High in Antioxidants

Spinach provides antioxidants that link to anti-inflammation and disease protection. 

Some antioxidants in spinach include kaempferol, quercetin, myricetin, and isorhamnetin—also known as flavonoids, which are compounds that may help protect you against cancer, as well as cardiovascular and inflammatory diseases. 

Thus eating more spinach may help curb chronic diseases—including heart disease, cancer, type 2 diabetes and obesity. 

Helps Protect Against Diseases

The compounds found in spinach could reduce oxidative stress. They also positively influence gene expression—or the "turning on" of certain genes—in metabolism and inflammation. Additionally, these compounds trigger the release of satiety hormones that make you feel full and satisfied after eating spinach. 

Supports Brain Health

The anti-inflammatory effects of spinach make it a key contender for protecting the brain—specifically in terms of aging. 

Researchers found a significant decrease in the rate of cognitive decline among those who consumed larger amounts of leafy green vegetables than others. People who ate one to two servings of those vegetables daily had the same cognitive abilities as those approximately 7.5 years younger than their actual age. 

Helps Manage Blood Pressure

Spinach is also a source of nitrates, which are naturally-occurring chemicals. Nitrates open up or dilate blood vessels. That improves blood flow and eases stress on the heart. 

The spinach drink, as well as the beetroot juice and rocket salad drinks, also lowered blood pressure. 

May Help Eye Health

One of the antioxidants in spinach, lutein, may reduce the risk of age-related macular degeneration (AMD).

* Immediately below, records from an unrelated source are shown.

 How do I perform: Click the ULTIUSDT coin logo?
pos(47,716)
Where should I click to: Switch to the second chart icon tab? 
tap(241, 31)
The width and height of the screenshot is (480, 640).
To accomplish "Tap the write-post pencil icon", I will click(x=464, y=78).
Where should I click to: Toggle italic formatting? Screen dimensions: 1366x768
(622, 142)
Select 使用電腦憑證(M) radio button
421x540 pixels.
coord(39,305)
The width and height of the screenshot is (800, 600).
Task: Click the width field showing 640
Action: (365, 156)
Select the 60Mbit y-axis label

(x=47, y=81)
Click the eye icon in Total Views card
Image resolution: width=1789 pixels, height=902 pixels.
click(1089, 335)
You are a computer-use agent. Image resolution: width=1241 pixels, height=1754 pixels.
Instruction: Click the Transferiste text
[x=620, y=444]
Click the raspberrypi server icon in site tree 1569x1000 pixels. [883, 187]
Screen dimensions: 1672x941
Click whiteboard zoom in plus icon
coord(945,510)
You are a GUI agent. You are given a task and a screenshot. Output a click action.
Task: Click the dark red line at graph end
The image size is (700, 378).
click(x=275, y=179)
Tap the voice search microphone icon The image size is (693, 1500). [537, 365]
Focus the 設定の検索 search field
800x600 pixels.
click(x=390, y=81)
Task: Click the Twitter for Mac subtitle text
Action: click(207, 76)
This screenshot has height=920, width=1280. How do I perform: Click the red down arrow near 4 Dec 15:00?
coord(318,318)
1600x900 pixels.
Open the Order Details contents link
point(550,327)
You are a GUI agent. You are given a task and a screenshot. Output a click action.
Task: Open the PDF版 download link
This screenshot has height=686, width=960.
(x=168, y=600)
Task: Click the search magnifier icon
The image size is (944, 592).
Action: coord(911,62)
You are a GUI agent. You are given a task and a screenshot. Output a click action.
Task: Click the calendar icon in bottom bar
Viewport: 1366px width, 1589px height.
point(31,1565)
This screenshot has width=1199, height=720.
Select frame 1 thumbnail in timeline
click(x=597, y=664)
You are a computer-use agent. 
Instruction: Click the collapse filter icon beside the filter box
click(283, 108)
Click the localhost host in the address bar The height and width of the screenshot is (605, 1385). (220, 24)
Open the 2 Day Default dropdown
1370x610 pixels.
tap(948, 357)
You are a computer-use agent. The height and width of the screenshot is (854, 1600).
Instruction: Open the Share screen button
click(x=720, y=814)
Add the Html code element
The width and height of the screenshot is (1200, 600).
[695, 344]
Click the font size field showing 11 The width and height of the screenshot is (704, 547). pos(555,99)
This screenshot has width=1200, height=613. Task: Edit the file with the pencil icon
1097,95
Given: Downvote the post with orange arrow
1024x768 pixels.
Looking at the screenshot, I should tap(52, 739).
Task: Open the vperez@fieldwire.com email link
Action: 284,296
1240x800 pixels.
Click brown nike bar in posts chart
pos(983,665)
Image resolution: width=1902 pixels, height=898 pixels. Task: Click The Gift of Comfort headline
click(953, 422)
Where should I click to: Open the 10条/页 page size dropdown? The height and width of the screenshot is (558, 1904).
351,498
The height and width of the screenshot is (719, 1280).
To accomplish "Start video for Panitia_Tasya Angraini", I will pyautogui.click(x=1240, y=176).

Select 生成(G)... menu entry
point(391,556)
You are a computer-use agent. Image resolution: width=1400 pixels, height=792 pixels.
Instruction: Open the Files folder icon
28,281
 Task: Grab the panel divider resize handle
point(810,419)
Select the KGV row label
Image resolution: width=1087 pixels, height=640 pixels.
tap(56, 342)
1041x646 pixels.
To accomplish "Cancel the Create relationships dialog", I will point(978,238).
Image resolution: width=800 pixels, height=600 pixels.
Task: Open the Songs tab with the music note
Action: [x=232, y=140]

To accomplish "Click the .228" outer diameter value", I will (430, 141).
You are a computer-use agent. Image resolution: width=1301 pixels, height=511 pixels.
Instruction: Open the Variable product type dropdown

AMD is an eye disease that can blur the sharp, central vision essential for reading and driving. It is a leading cause of vision loss for people aged older than 55 years. Consuming spinach may help curb AMD risk. 

Basically, you can add spinach to nearly any dish.  But after cooking, the vegetable's lutein content gradually decreased. So, it is important to consume spinach raw for maximum lutein intake. On the other hand, researchers found microwaving vegetables was the best way to preserve vitamin K. 

Steaming vegetables was the best way to preserve vitamin C. Cooking also diminished the vitamin E levels in spinach but increased the vitamin A content. That occurs when the plant walls become soft, which helps to release and absorb the nutrient. 

So, for the best results, mix up how you consume spinach—some raw, some cooked—but avoid overcooking.